Edson Chagas’ new body of work entitled ‘Factory of Disposable Feelings’ left me feeling like I was caught in an aftermath. His arrangement of visual information from the Irmãos Careneiro Factory has a strong sense of gravity and arrests the gaze as if one is witnessing the damage and incidental beauty that has come after the monumental storm that was Angolan colonialism.
Chagas’ calls his photographic exercise, of repeatedly returning to the site, looking, selecting and composing the subject matter, a poetic exploration. Like a poet selects words, he actively employs the use of the crop – photography’s mechanism of isolating information – to make very clear and considered decisions, framing and cutting out what objects, surfaces, lines and textures he chooses.
In doing so he draws attention to signs and codes. He isolates details of dated industrial machinery, scraped paint, stained walls, piles of discarded timber and sheets of corrugated iron all pointing to degradation and obsolete systems.In many of his images he employs the rule of thirds, a photographic compositional technique where an image is divided into proportional strips. In the Untitled, Irmãos Carneiro Factory, Cazenga, Luanda, Angola, 2017 [S2A5828], Chagas uses this technique however he interferes with the structure by throwing it off slightly. In this image there is a stripe of white paint at the top, below it a beige wall and the third strip is the ground. On the ground and in the foreground of the composition there are chaotic lines of broken and abandoned furniture, which break the formalism.
The playing with rigid photographic technical rules-of-thumb against a more chaotic use of line is a paradox of style which breaks any kind of notion of order or perfectionism. He creates an interplay between the concepts of order and chaos. The order that a colonial power is perceived to have brought to African countries and the chaos it inflicted both during colonial rule and when the power withdrew.

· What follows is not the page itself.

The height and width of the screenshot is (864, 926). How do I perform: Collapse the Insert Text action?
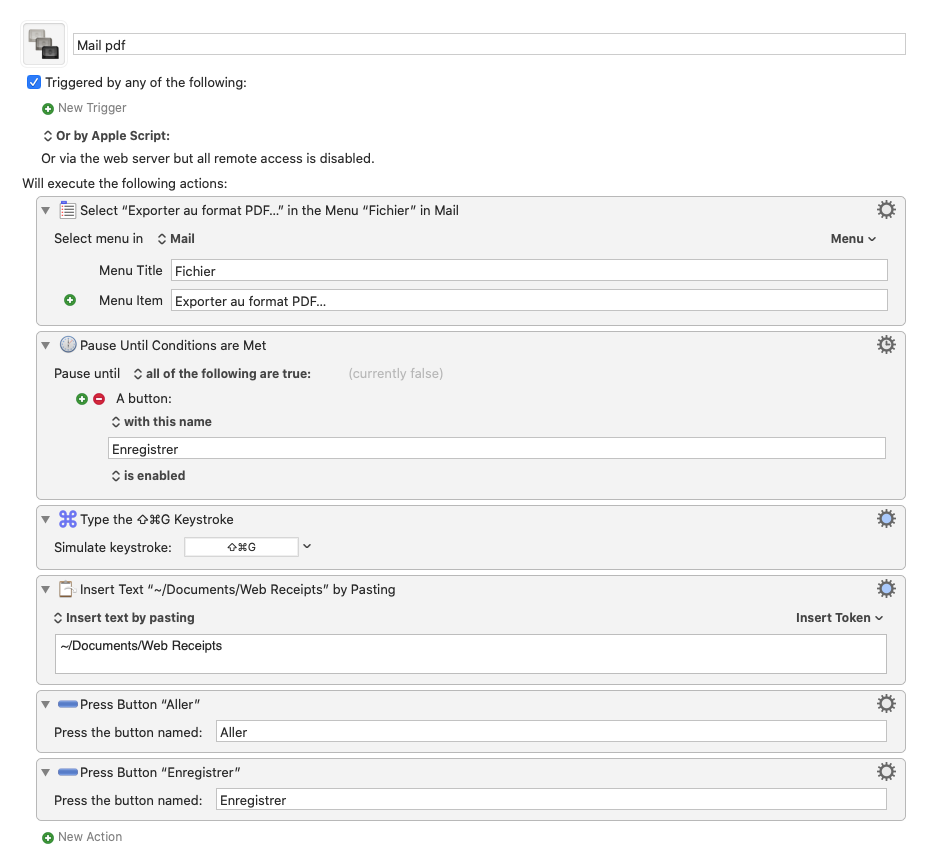[x=45, y=589]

The industrial plant in Luanda was established during the time of Portuguese rule and manufactured textiles for the use of domestic as well as military uses. In this body of photographic studies it stands as a metaphor for colonial Angola. A space that was deeply exploited and then abandoned.Untitled, Irmãos Carneiro Factory, Cazenga, Luanda, Angola, 2017 [S2A4318] is composed of a concrete brick wall in the background with a window spewing out a piece of cloth, which is draped over a two tone wall in the foreground. Again Chagas uses the formal compositional tool of banding, however, in this image the top third is half in shadow and the sun illuminates the remainder of the image.
Referencing shadow play he points to Western Art canons and the intentional use of compositional, chiaroscuro and symbolic devices. The cloth, in this context, flowing out of the window renders the image into a still life; a momento mori reflecting the morality, vanitas and transient nature of colonial systems of trade and coercion. It was ultimately the forced cotton cultivation which led to the war independence in Angola. It signifies the way in which the Portuguese used Angola’s resources to better its own status.
Untitled, Irmãos Carneiro Factory, Cazenga, Luanda, Angola, 2018 [S2A7802] presents the viewer with the straightforward documentation of a concrete wall painted light blue, covered in small white tiles (some of which have been replaced and are of a different hue of white) and crack in the wall has crudely been filled with concrete.
Here Chagas has chosen to frame the image so that the crack is almost central and a wire runs from the right out of an insulation cable and droops down the wall. On either side of the image there are parts of old industrial machines.
There are shadows cast on the tiled wall that makes me wonder if a florescent light that one would normally find in a factory was on when he was taking the image. This photograph, as a document of a space, could not be more straightforward.
It is, on one level a simple record. On another level, however, if one considers the framework in which the image is shown; the size it is printed, how it is mounted, the gallery in which it is hung this changes the engagement. In this context the simple photographic document is transformed into a symbolic enquiry and a by extension a discursive artwork.This body of photographs are not, at first glance, beautiful they are not a love poem or an ode to a serene natural environment. They are an observation of the traces of history and the marks and scars left behind. They are a confession of the previous employees of the factory and while Chagas repeatedly interacts with the current and past workers at the plant the images he does not include any of these characters. Their absence creates a ghostly environment and an empty space in which to stare into and reflect.
Photography as a medium gives both the artist and the viewer the reason to stand still and look in detail. It requests the time of the person looking and it is in this time that the objects shift towards a more metaphorical meaning. After a while you, the viewer, are no longer looking at a wall and a door and discarded part of industrial furniture but you are looking at an arrangement much like a poem. You are looking at blocks of time, stains from the past that become indexical of colonial history and the lives that experienced it.